Australia’s tourism sector went from strength to strength in 2016, recording yet another huge increase in short-term visitor arrivals.
According to data released by the ABS on Monday, short-term arrivals grew by 0.6% to 706,900 in December in seasonally adjusted terms, some 6.8% higher than the levels of December 2015.
That left total arrivals in 2016 at a whopping 8.2412 million, up 788,300, or 10.6%, on the numbers of a year earlier.
Given the continued growth, it’s perhaps unsurprising that the annual figure was the highest on record.
That’s good news for Australia, delivering a much needed economic windfall to the Australian economy at a time when other sectors have been struggling.
And while arrivals from other major markets have improved over the past year — aided by past weakness in the Australian dollar — a fair chunk of the growth recorded in total short-term arrivals last year came from one nation in particular: China.

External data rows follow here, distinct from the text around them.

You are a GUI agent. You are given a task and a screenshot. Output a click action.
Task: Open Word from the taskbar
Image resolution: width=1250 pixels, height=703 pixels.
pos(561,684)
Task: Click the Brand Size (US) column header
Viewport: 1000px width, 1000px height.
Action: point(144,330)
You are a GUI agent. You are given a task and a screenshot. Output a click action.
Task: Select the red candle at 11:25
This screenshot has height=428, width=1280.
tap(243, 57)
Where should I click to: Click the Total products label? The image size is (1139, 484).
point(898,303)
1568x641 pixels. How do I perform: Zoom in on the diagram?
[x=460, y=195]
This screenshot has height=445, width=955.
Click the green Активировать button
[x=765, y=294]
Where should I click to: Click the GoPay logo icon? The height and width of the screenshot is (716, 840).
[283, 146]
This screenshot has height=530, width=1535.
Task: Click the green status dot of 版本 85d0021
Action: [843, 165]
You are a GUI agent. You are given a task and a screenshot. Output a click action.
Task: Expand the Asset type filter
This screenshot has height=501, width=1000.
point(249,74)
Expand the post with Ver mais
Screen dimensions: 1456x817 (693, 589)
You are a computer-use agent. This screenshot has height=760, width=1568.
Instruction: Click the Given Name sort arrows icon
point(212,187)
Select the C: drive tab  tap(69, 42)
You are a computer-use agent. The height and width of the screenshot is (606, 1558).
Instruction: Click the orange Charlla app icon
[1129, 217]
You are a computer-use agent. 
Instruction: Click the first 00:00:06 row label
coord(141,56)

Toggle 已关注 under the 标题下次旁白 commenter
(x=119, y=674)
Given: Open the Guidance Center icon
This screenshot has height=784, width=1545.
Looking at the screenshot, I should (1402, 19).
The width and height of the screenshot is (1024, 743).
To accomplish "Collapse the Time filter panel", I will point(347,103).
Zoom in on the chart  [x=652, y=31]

Including arrivals from Hong Kong, short-term visitors from China swelled to 1.4566 million in 2016, the highest number on record.
That was up 15.1% on the levels of 2015, or a massive 190,900. Put another way, 24.2% of the total increase reported last year came from Australia’s largest trading partner.
Yet another reminder that Australia’s trade relationship with China now goes far beyond commodity exports such as iron ore and coal.
China is now the largest source of short-term arrivals by some margin, displacing New Zealand for that title earlier in the year, and the numbers are only continuing to surge at present.